A vida de uma babá no clube mais seleto do Rio de Janeiro

Normas do exclusivo Country Clube proíbem as empregadas de usarem os banheiros dos sócios

Babá conta seu dia a dia entre a elite carioca

Por MARÍA MARTÍN, do El Pais

Gabriela* é babá de duas crianças de três anos e ainda não sabe como explicar para elas que os pufes onde elas sentam para assistir televisão no clube privado mais exclusivo do Rio de Janeiro não são para que ela se sente. As almofadonas coloridas da sala de brinquedos não ostentam uma placa de proibição, mas as funcionárias sabem e contam que as “normas invisíveis” que garantem a ordem no Country Clube de Ipanema têm uma função fundamental: “manter cada um no seu lugar”.

“O problema para mim não é sentar no chão, não. Para mim é complicado porque as crianças costumam dormir no meu colo enquanto assistem a TV. Aí, como eu não posso sentar, tenho que fazê-las dormir antes em outro lugar, para depois colocá-las no pufe”, descreve Gabriela.
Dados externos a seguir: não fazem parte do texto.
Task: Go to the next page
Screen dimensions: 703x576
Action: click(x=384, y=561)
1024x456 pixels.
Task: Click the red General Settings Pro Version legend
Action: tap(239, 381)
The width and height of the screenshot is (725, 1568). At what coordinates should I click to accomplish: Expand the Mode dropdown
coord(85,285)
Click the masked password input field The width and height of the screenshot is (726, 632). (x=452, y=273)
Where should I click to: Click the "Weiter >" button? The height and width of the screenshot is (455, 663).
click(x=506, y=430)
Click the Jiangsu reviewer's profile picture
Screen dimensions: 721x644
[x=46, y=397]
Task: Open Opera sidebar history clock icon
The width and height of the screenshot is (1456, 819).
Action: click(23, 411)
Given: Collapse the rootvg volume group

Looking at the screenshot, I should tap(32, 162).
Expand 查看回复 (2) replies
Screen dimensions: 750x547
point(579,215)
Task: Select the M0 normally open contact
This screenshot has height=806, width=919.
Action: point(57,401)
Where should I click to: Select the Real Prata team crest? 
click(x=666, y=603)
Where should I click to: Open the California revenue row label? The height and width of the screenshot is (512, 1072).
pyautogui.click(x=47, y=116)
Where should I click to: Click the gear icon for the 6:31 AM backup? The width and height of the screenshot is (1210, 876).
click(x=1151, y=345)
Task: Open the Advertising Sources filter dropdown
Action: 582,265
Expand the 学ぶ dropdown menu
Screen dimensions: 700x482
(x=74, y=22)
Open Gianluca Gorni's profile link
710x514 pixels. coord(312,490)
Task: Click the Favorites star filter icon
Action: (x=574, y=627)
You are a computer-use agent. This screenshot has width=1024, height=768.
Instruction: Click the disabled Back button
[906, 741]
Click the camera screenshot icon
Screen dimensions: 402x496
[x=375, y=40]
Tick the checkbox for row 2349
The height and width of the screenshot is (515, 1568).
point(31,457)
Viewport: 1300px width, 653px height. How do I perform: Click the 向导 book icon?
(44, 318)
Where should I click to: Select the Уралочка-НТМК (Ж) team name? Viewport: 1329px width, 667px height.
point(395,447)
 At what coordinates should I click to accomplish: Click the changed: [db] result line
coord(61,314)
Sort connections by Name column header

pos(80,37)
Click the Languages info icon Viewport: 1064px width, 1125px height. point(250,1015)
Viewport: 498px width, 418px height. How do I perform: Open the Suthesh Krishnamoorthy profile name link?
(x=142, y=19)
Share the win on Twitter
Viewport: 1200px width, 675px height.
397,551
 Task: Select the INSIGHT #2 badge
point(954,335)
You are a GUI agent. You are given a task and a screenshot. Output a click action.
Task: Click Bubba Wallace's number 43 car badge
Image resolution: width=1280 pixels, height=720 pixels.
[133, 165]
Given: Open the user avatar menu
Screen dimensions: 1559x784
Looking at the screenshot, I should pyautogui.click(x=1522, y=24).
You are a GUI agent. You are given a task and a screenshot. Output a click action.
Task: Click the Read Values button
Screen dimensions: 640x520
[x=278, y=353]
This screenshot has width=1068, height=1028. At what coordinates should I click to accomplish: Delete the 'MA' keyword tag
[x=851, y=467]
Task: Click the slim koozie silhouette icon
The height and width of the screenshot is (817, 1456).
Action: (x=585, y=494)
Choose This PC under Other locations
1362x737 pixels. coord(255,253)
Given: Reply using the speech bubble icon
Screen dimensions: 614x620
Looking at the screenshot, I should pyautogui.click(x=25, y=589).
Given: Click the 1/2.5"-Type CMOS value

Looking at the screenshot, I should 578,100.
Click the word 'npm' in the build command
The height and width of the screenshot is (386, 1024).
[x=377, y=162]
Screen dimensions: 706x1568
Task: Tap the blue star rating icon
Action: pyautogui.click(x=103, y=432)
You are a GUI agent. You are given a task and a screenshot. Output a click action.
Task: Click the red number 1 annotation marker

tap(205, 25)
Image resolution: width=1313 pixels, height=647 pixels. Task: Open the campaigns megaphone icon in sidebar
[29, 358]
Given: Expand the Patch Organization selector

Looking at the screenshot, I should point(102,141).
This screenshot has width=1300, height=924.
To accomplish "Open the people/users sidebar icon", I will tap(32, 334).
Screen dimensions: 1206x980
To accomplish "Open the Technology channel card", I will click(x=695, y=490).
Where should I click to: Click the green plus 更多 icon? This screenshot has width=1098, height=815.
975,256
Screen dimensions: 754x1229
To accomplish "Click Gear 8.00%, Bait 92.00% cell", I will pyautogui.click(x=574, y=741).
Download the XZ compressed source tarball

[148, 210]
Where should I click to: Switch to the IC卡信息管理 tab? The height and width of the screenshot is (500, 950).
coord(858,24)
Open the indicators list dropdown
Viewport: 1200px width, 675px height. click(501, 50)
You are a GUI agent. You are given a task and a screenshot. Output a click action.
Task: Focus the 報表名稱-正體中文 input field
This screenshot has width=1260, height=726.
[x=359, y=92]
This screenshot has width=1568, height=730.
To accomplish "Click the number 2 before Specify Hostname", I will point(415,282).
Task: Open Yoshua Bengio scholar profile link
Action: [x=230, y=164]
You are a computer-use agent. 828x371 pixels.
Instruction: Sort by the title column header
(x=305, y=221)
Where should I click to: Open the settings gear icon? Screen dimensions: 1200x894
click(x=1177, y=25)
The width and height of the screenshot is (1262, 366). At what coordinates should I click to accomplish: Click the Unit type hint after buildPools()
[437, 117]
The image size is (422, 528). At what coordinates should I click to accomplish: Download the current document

Ela, que nunca seria aceita entres os 850 nobres sócios do Country Clube pois nem poderia pagar os 1.200 reais que custa a mensalidade, passa dias inteiros no clube com os meninos há dois anos. Inclusive na última quinta, feriado ensolarado, enquanto seus patrões ficaram em casa.

A rotina invisível das dezenas de babás que frequentam o Country Clube, um lugar inspirado nas aristocráticas agremiações de cavaleiros da Inglaterra, não importaria a ninguém não fosse a expulsão de uma delas no sábado, dia 20, do banheiro local. A babá em questão estava ali ajudando a dar banho nas três filhas (de 5, 7 e 10 anos) de um dos sócios. O caso foi exposto na coluna de Ancelmo Gois, de O Globo, e montou-se uma polêmica monumental. Enquanto o mundo do século XXI discute a criação de banheiros para transexuais, no Rio do século XIX as babás dos herdeiros dos sobrenomes mais nobres da cidade não podem se misturar com suas patroas. É norma da casa, o banheiro é “exclusivo para sócias, que deixam lá seus pertences”, justificou o clube.

Para elas, vestidas de branco de pés à cabeça, está o “banheiro das crianças até 10 anos”, pois não há lugar específico para funcionários. “Não temos muito tempo de estar indo ao banheiro, mas acaba que várias babás, em uma emergência, usam banheiros restritos. Isso não deveria ser um problema”, opina Gabriela. “Eu nunca fui impedida, mas sabemos que não podemos e acabamos respeitando. Há até quem segura [a vontade de ir ao banheiro]”. Alertado, o Ministério Público do Trabalho abriu uma investigação para apurar se o clube pode ser acusado de discriminação.

Não é a primeira vez que as babás do Country Clube, onde a compra do título de sócio depende de um estrito processo de seleção e o desembolso de cerca 400.000 reais, se sentem discriminadas. “Essa história do banheiro já vem há muito tempo, mas ninguém quis reclamar. A gente trabalha, corremos atrás da criança, damos de comer, damos remédio, brincamos, vestimos, lavamos, dormimos… É triste mas não temos tempo nem de nos sentir ofendidas. Eu tenho conta para pagar”, relata a babá que conversou com o EL PAÍS.